• [THE PROBLEM]
Exactness is required throughout. Return every record once more.
─── RECORD EXCERPTS ───
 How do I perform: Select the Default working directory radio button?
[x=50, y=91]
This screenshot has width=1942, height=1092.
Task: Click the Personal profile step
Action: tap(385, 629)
───
• [EXERCISE RESPONSE]
 How do I perform: Select the Default working directory radio button?
[x=50, y=91]
This screenshot has width=1942, height=1092.
Task: Click the Personal profile step
Action: tap(385, 629)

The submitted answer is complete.